Respondents were asked to judge the factors that contributed to misinterpretation, shown in Figure 2(C). Most noted incorrect test interpretation by the ordering provider or lack of genetic counseling. Other causes included ordering of an incorrect test and unclear wording of the genetic testing report.

3.1.2 |. VUS interpreted as benign or pathogenic

A total of 206/248 (83%) of surveyed individuals had encountered at least one case of a VUS that was interpreted as benign or pathogenic. Figure 2(B) indicates the perceived consequences of this type of testing result misinterpretation; once again, perceived patient stress was cited as the most common outcome. Respondents also listed confusion, denial of life insurance, “secret” testing of minors for an adult-onset condition, and prevention of athletic participation as repercussions of miscalled VUSs. Contributing factors are listed in Figure 2(C).

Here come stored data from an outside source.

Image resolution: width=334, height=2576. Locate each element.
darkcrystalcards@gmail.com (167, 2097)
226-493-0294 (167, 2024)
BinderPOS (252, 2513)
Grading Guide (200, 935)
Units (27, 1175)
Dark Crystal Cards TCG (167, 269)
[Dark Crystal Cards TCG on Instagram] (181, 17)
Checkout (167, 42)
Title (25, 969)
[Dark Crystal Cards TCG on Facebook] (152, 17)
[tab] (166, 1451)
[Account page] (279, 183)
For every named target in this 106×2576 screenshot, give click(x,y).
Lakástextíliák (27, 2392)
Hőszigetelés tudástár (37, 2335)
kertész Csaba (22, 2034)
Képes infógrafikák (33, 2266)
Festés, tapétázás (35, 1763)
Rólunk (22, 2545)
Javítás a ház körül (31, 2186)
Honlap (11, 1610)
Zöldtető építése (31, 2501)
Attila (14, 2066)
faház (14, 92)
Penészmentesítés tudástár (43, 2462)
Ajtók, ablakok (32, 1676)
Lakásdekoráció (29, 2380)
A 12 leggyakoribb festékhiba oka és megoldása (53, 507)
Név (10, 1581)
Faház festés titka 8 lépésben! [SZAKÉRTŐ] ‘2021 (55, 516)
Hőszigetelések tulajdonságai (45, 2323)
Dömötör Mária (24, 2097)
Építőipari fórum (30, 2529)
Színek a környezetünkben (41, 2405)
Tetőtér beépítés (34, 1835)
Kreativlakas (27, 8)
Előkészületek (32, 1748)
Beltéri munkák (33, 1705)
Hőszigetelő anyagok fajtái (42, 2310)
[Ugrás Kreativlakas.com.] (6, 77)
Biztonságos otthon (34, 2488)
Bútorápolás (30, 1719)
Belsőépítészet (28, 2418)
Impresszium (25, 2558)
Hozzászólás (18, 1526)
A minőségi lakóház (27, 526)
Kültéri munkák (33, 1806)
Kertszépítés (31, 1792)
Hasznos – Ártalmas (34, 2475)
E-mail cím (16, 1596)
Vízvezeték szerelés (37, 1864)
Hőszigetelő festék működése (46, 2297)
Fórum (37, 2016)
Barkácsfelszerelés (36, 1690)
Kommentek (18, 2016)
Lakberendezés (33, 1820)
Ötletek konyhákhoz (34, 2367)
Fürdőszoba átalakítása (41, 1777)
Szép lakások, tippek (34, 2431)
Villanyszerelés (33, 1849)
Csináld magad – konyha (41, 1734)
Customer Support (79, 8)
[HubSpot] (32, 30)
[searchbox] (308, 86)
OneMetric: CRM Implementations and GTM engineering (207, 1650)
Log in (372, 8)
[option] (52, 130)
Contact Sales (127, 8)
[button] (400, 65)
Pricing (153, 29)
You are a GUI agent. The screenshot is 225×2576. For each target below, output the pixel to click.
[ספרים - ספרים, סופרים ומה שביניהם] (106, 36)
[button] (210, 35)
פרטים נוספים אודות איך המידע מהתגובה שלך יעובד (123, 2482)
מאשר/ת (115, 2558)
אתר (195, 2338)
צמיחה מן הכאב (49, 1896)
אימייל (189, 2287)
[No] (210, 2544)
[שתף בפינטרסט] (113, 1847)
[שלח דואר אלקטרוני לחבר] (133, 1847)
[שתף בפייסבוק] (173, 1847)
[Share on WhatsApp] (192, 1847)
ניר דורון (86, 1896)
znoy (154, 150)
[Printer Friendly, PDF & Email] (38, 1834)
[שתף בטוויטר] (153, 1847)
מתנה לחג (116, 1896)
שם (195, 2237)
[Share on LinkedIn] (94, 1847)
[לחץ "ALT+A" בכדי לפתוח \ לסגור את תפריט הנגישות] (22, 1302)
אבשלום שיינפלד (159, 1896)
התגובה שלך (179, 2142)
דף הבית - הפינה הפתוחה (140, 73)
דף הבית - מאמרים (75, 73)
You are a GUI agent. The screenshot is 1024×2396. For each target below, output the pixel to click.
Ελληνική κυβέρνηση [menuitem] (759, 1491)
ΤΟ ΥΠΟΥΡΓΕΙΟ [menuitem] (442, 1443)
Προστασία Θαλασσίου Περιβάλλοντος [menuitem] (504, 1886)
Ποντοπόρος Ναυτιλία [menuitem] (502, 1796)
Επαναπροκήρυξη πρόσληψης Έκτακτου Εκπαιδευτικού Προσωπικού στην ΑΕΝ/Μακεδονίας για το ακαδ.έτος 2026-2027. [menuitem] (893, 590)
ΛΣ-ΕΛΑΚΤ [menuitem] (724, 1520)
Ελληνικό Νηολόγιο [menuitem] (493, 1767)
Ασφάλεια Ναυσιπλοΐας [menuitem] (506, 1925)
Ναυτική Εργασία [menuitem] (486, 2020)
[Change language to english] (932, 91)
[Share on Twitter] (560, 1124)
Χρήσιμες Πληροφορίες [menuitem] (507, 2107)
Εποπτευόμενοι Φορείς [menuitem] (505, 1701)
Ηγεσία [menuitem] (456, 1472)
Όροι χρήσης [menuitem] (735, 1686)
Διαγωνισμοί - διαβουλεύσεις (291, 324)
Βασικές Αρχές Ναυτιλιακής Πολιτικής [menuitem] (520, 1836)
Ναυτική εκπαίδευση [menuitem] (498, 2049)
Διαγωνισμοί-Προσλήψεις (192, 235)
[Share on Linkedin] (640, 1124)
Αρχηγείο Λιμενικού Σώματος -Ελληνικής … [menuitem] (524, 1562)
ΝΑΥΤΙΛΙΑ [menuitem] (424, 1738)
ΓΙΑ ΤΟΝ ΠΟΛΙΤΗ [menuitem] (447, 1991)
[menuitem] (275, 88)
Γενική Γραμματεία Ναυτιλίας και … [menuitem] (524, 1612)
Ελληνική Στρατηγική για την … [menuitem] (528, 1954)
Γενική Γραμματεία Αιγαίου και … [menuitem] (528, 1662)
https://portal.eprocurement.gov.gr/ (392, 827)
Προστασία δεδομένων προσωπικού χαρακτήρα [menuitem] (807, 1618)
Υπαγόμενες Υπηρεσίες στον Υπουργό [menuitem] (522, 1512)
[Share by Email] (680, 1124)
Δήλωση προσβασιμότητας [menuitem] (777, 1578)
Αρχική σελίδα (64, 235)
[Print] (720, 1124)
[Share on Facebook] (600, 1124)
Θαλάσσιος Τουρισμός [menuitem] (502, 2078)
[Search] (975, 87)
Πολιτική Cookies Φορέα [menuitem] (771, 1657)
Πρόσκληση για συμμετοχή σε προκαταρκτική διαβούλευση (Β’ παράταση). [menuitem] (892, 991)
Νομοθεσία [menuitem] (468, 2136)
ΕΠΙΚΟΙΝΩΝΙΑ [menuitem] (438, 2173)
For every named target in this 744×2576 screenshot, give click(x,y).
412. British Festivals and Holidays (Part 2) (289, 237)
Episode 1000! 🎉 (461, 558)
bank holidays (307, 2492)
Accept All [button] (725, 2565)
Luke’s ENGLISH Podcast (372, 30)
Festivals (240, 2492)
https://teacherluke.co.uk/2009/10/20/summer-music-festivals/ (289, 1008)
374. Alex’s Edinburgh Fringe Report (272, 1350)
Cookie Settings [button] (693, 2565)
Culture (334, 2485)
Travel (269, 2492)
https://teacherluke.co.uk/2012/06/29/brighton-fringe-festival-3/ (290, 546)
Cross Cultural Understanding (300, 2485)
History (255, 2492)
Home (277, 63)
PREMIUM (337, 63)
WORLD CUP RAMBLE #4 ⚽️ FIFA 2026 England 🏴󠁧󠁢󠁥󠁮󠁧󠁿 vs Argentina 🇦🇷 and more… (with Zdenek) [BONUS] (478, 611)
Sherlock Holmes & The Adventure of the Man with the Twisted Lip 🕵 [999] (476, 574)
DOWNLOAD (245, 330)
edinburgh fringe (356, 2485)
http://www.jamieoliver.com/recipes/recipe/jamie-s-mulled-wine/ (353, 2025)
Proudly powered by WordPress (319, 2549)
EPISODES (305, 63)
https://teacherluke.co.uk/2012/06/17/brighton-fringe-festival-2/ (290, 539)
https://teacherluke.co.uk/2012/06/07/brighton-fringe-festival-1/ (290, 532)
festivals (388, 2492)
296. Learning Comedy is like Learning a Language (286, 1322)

3.1.3 |. Pathogenic variant interpreted as benign

A total of 40/242 (16%) of surveyed individuals had encountered at least one case of a pathogenic result being interpreted as benign. The consequences of this type of misinterpretation are listed in Figure 2 (B). Respondents also listed delay in diagnosis and missed early screening as possible repercussions of misinterpreted pathogenic variants. Contributing factors are listed in Figure 2(C). Respondents also listed other reasons, such as lack of knowledge about VUS reclassification, as the basis for pathogenic variants being interpreted as benign.

3.1.4 |. Time to correction

Lastly, respondents were asked how long, on average, did patients have to wait before they were provided with the correct interpretation of their genetic testing result following prior misinterpretation of the result. Times ranged from days to years, but most often was reported to be weeks to months (45%). 34% of respondents stated that time to correction took weeks, 12% stated it took years, and 9% stated the correction was made in a matter of days (0–6).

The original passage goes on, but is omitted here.